Quaker Parakeets are very social and known for their clownish behavior. Most of these intelligent birds can learn to speak, but not all will. They have a life span of 25-30 years.
Quaker Parakeets are very social and need daily human interaction and socializing. They can become very loud and persistent when they're ignored. These birds often bond with one person and can become quite territorial.
We feed our Quakers on a pellet diet, as the variety of nutrients they require is present in each pellet and is harder to regulate with a seed diet. In addition to a pellet diet, Quakers should be offered chopped dark green and yellow veggies and a variety of fruits, hard-cooked eggs, and grated cheese. Remember to remove fresh foods after two hours to prevent them from spoiling.
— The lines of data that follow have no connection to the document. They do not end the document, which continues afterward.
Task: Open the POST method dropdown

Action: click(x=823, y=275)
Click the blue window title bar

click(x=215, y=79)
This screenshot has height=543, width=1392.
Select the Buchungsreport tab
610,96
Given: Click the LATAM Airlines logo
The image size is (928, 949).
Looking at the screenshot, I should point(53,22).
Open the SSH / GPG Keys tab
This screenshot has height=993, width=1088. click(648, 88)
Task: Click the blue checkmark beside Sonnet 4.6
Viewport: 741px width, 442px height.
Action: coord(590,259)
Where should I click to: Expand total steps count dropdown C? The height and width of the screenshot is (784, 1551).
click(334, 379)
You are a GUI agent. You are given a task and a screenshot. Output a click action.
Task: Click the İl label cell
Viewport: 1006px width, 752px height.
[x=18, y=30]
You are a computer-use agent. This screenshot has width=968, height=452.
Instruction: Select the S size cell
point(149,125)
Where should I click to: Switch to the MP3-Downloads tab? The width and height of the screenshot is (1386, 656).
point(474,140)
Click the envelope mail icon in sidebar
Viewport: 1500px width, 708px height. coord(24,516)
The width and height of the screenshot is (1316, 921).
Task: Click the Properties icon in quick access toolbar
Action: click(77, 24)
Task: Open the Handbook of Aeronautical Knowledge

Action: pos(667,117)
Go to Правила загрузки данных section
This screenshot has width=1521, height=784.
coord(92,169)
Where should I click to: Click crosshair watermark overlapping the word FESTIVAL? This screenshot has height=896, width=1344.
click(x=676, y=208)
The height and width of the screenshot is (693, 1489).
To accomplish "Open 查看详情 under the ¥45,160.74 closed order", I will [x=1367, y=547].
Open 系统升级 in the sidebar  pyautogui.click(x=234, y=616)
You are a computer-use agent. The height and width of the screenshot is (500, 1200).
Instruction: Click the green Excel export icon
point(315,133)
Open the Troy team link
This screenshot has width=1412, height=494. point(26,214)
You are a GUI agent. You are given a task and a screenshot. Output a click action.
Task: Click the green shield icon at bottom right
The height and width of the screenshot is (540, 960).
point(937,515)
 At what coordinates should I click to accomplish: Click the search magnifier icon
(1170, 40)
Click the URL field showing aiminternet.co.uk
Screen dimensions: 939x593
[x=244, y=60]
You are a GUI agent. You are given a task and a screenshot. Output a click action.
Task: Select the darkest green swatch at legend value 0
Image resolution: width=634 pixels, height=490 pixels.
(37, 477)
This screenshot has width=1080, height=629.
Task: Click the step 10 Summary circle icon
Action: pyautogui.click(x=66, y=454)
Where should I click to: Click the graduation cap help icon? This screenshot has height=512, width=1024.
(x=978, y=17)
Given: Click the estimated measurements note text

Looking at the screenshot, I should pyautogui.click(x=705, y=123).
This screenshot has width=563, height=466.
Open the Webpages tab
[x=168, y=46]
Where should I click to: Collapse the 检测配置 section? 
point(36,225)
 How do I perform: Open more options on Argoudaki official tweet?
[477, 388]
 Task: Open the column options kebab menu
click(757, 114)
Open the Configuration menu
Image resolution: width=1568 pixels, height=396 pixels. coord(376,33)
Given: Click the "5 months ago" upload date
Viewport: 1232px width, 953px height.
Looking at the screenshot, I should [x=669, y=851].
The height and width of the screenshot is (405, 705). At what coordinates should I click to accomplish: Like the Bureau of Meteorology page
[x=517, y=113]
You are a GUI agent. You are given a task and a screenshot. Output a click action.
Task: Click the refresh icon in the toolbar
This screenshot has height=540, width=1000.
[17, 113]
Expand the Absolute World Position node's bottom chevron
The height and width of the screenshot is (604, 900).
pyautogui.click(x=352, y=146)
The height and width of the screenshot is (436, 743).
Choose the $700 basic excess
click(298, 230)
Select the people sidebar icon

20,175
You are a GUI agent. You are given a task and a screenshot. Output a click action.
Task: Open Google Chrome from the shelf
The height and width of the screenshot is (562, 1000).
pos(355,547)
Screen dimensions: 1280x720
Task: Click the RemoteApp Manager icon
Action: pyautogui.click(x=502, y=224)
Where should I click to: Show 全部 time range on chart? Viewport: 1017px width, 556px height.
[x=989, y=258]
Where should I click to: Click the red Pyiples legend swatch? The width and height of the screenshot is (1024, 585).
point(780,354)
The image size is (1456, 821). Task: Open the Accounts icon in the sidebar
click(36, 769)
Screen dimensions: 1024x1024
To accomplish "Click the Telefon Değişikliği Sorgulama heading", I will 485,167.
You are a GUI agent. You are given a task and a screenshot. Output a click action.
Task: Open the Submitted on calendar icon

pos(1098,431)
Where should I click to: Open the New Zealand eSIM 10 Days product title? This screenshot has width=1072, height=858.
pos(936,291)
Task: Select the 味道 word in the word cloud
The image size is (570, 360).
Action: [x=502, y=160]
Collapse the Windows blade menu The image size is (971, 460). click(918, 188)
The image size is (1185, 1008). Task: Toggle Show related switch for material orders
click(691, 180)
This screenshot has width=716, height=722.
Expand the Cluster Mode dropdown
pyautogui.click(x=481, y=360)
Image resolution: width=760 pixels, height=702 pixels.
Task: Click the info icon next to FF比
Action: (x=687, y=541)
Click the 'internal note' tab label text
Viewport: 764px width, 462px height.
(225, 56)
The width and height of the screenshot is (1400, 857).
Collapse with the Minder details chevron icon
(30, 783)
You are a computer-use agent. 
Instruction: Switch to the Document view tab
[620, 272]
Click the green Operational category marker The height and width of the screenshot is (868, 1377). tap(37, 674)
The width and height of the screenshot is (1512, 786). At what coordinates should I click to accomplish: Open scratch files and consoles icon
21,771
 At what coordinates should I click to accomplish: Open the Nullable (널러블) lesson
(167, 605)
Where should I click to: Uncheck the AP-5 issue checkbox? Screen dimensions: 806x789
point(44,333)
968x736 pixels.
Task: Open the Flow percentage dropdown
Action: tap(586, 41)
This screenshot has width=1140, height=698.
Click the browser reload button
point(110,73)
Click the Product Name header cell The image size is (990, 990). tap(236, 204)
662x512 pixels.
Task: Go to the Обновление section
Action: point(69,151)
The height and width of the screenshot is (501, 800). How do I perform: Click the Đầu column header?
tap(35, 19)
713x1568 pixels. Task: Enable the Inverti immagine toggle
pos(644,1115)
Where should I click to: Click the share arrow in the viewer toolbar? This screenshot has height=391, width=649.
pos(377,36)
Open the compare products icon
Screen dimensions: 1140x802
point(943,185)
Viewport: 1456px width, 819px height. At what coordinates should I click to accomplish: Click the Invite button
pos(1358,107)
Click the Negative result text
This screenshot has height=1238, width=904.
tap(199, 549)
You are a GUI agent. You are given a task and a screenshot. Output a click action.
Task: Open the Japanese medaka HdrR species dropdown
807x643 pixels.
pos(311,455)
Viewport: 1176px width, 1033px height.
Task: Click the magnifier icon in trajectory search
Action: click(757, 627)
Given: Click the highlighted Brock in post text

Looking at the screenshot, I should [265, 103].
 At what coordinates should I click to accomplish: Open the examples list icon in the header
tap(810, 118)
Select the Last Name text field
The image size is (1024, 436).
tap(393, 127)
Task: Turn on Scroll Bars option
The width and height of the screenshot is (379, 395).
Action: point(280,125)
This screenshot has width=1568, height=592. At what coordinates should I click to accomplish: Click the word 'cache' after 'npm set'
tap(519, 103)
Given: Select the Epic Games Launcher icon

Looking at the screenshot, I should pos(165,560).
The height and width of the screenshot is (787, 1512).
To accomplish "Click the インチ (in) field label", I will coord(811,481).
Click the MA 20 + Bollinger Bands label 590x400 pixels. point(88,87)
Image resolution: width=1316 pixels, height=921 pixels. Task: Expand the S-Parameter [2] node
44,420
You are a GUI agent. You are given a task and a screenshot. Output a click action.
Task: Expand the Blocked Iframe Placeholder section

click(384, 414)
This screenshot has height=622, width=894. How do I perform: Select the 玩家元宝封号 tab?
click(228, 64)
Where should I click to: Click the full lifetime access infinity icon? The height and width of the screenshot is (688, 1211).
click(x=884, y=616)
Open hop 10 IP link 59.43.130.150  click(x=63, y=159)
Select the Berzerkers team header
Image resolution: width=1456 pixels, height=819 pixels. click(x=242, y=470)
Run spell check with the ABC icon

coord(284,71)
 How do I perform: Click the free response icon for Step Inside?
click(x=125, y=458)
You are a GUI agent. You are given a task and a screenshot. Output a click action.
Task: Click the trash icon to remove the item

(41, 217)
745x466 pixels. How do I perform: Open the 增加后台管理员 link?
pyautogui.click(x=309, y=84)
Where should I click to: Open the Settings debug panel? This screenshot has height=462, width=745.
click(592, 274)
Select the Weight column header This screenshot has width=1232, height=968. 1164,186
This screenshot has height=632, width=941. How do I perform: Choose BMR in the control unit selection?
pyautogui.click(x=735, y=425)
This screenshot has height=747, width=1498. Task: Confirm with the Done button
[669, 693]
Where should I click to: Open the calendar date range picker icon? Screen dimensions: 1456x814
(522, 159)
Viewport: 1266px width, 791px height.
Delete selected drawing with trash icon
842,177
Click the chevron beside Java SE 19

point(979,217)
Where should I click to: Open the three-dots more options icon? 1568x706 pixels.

Ideally, cages should be about 18" long, 18" high, and 22" wide. Perches are a necessary addition to any parakeet cage. Remember to use perches that are the correct size for your bird's feet. If they are too large, the bird will not be able to easily grip the perch and could be injured. Providing a variety of shapes and textures of perches will help exercise a Quaker's feet. The placement of perches is also essential. Try to strategically place them, so droppings do not contaminate the food or water, and to keep the tail from hanging in the water dish. Toys such as climbing ladders, ropes, and bells can help keep your parakeet entertained.
Handling your Quaker Parakeet
It is easiest to begin hand taming with a young bird. You will need to experiment to find a treat that your bird enjoys. If your bird is scared of your hand being near the cage, start by feeding it treats through the bars to coax it near you. It may take some time for your Quaker to learn to trust you and understand that you do not intend to hurt it. Once the bird has become accustomed to you, you can use the same process to tame it to sit on your hand. Remember that Quakers are larger birds and have sharp beaks that can hurt if they are inclined to bite. Take extra care when allowing children to interact with them.